Hot DQs, magnetic and metal-polluted white dwarfs: spectroscopic insights from a Gaia machine-learning-selected 500 pc sample

TL;DR

This study validates machine-learning spectral classifications of Gaia white dwarf data through follow-up spectroscopy, revealing insights into magnetic, metal-polluted, and carbon-rich white dwarfs, including rare subtypes and their origins.

Contribution

It demonstrates the high accuracy of Random Forest classifications on Gaia spectra and characterizes various white dwarf subtypes, including magnetic and carbon-rich objects, with spectroscopic confirmation.

Findings

Machine-learning classifications are >90% accurate for spectral types.

Most 'massive DBs' are magnetic white dwarfs and warm DQs.

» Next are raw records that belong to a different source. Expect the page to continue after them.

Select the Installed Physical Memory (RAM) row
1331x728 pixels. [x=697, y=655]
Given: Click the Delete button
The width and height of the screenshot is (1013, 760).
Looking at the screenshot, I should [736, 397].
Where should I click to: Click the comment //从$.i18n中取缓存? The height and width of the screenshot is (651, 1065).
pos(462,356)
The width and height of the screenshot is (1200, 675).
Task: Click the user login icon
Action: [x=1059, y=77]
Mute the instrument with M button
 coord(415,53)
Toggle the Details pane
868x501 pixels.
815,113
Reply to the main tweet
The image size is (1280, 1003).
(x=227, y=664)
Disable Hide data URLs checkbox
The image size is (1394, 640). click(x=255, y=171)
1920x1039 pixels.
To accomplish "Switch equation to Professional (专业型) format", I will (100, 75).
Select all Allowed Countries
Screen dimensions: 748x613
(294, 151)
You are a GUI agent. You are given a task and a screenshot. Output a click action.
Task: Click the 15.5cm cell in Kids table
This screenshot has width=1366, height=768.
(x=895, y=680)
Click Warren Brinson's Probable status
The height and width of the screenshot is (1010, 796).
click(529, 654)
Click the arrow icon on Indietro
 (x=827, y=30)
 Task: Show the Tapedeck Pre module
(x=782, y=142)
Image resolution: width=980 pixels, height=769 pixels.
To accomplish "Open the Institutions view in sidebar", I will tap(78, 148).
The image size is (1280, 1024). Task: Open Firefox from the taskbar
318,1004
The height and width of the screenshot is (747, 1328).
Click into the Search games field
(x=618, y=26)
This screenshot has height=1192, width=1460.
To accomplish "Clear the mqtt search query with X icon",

Identified rare white dwarf subtypes and confirmed warm DQs as merger remnants.

Abstract

The latest Gaia data release provides low-resolution spectra for approximately 100 000 white dwarfs. Though useful for pre-classification, they lack the resolution required for accurate spectral type and parameter determination, motivating spectroscopic follow-up campaigns. In this work, we assess the reliability of machine-learning spectral classifications derived from Gaia spectra through comparison with medium-resolution spectroscopy, determine the nature of objects classified as "massive helium-rich (DB)" by automated methods, and characterise the properties of warm and hot DQ (carbon-dominated) white dwarfs, magnetic and metal-polluted objects. To do this, we observed 255 white dwarfs with the Gran Telescopio Canarias equipped with the OSIRIS instrument (R ~ 1000). Spectral types were assigned through visual inspection and compared with machine-learning classifications applied to Gaia spectra. Magnetic objects were identified via Zeeman splitting, and magnetic field strengths were estimated. We find machine-learning classifications are highly accurate (> 90% for spectral types in their training sets), despite the low resolution of Gaia spectra. We show "massive DBs" to be mostly magnetic white dwarfs and warm DQs, with only 5 of 112 observed (4.46%) confirmed as genuine DBs. Warm DQs are found along the Gaia Q branch and exhibit unusually high tangential speeds. We provide spectral classifications for 255 white dwarfs, demonstrate that Random Forest algorithms reliably classify low-resolution Gaia spectra into main spectral types, determine the nature of "massive DBs", and identify a large population of magnetic white dwarfs and carbon-rich objects. Several rare subtypes are identified, including 1 DAQ, 1 DQZA, 4 hot, 29 warm DQ stars, and 63 magnetic white dwarfs. The properties of warm DQs are consistent with previous studies, supporting their proposed origin as merger remnants.